===== PROVIDED DATA =====

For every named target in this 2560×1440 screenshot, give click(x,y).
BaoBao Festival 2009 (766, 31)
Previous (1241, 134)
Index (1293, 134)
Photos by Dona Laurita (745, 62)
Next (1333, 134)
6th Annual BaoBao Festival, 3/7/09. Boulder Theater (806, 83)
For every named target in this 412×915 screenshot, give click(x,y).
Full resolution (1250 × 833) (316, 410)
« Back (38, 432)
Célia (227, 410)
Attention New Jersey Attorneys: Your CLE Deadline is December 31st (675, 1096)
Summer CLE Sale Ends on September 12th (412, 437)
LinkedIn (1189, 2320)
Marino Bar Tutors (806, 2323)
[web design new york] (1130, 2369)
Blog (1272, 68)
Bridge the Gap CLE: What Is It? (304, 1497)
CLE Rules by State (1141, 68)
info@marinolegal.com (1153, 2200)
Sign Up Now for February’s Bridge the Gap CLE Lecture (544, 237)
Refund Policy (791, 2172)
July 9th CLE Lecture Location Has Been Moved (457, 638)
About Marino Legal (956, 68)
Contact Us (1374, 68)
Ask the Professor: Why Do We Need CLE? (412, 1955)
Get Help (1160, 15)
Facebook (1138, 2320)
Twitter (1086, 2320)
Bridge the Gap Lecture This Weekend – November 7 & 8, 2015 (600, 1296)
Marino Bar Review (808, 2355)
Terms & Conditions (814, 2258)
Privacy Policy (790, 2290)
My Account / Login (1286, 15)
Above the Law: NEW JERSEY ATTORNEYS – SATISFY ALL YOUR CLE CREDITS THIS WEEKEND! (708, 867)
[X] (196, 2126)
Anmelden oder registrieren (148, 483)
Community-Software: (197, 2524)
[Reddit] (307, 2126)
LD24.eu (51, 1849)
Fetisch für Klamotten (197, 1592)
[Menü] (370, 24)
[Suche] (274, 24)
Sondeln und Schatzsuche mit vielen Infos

=====

**TO DO:** Please copy out every entry exactly, with nothing omitted.

**SOLUTION TO THIS PROBLEM:**
For every named target in this 2560×1440 screenshot, give click(x,y).
BaoBao Festival 2009 (766, 31)
Previous (1241, 134)
Index (1293, 134)
Photos by Dona Laurita (745, 62)
Next (1333, 134)
6th Annual BaoBao Festival, 3/7/09. Boulder Theater (806, 83)
For every named target in this 412×915 screenshot, give click(x,y).
Full resolution (1250 × 833) (316, 410)
« Back (38, 432)
Célia (227, 410)
Attention New Jersey Attorneys: Your CLE Deadline is December 31st (675, 1096)
Summer CLE Sale Ends on September 12th (412, 437)
LinkedIn (1189, 2320)
Marino Bar Tutors (806, 2323)
[web design new york] (1130, 2369)
Blog (1272, 68)
Bridge the Gap CLE: What Is It? (304, 1497)
CLE Rules by State (1141, 68)
info@marinolegal.com (1153, 2200)
Sign Up Now for February’s Bridge the Gap CLE Lecture (544, 237)
Refund Policy (791, 2172)
July 9th CLE Lecture Location Has Been Moved (457, 638)
About Marino Legal (956, 68)
Contact Us (1374, 68)
Ask the Professor: Why Do We Need CLE? (412, 1955)
Get Help (1160, 15)
Facebook (1138, 2320)
Twitter (1086, 2320)
Bridge the Gap Lecture This Weekend – November 7 & 8, 2015 (600, 1296)
Marino Bar Review (808, 2355)
Terms & Conditions (814, 2258)
Privacy Policy (790, 2290)
My Account / Login (1286, 15)
Above the Law: NEW JERSEY ATTORNEYS – SATISFY ALL YOUR CLE CREDITS THIS WEEKEND! (708, 867)
[X] (196, 2126)
Anmelden oder registrieren (148, 483)
Community-Software: (197, 2524)
[Reddit] (307, 2126)
LD24.eu (51, 1849)
Fetisch für Klamotten (197, 1592)
[Menü] (370, 24)
[Suche] (274, 24)
Sondeln und Schatzsuche mit vielen Infos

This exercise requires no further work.